As work on the Ed Johnson Memorial begins in Chattanooga, the memorial’s artist Jerome Meadows recognizes the similarities of Floyd and Johnson’s deaths — despite being 114 years apart.

“We’re dealing currently now with the same issues that affected Ed Johnson,” Meadows said. “I like to consider the comparison between now the lynching is your knee to the neck as opposed to a rope.”

In the wake of Floyd’s death, Confederate monuments are coming down all across the South. The Ed Johnson Memorial will take that change a step further.

“We could talk about tearing something down because of the negative representation, but what is timely about this Ed Johnson Memorial is that we’re actually proactively bringing forth an aspect of the story from a black man’s point of view that brings a truth to bear that had long been overlooked,” Meadows said.

“Without the truth, you can’t get to reconciliation,” Ed Johnson Committee co-chair LaFrederick Thirkill said. “Sometimes, the truth isn’t always easy, and sometimes, the truth isn’t pretty.

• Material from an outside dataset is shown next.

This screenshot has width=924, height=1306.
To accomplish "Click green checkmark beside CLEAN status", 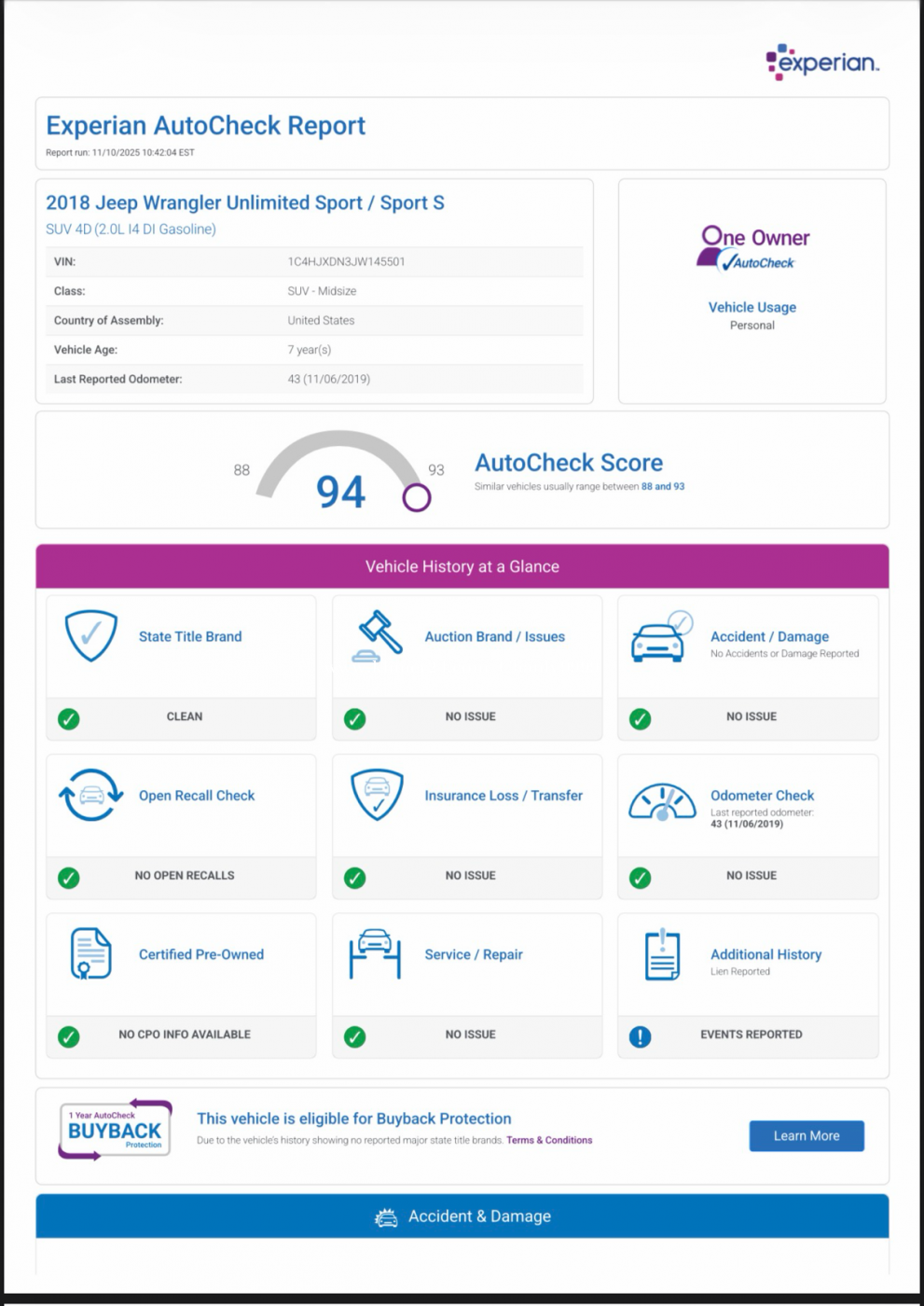I will 69,718.
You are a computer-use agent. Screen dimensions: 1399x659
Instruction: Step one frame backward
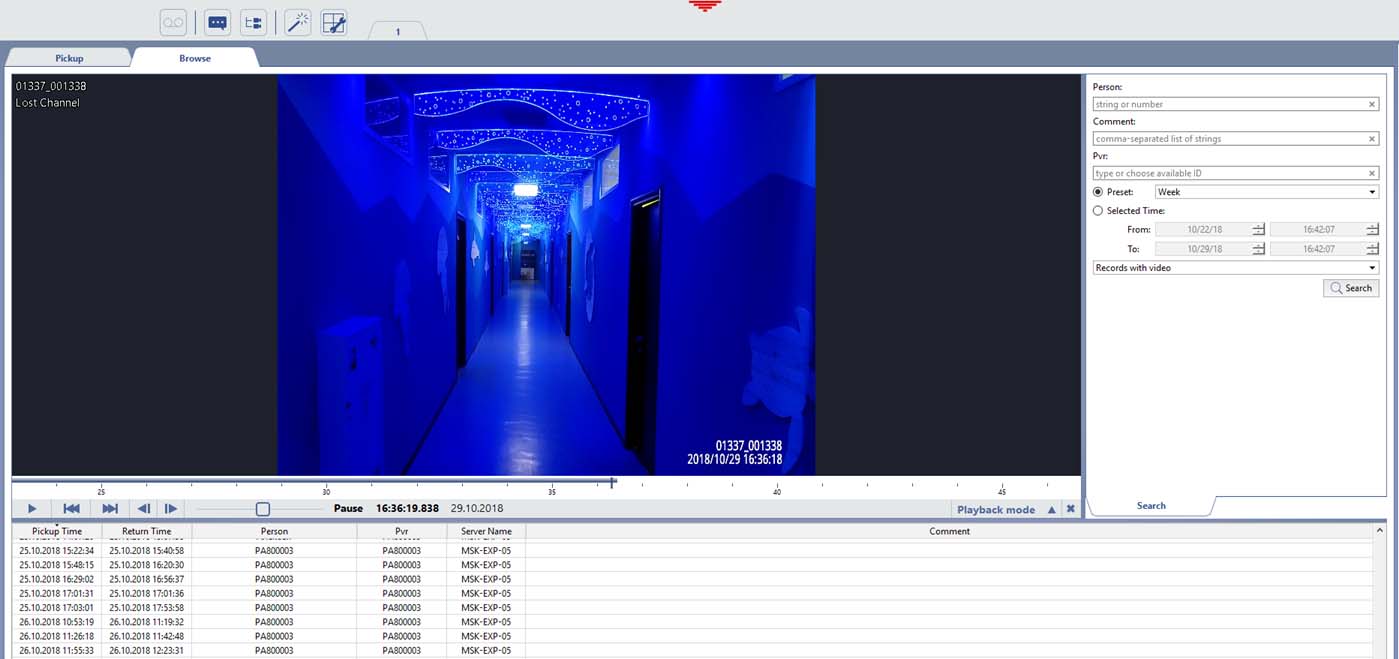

But you have to walk through the truth and own it before you can get to the next step of healing.”

The monument itself will be placed at the beginning of next year, in time for its March dedication.

“This is about projecting strength and ways of coming together to keep our yesterdays and the horrors of those from becoming our tomorrow, so we can finally put this issue to rest,” Meadows said.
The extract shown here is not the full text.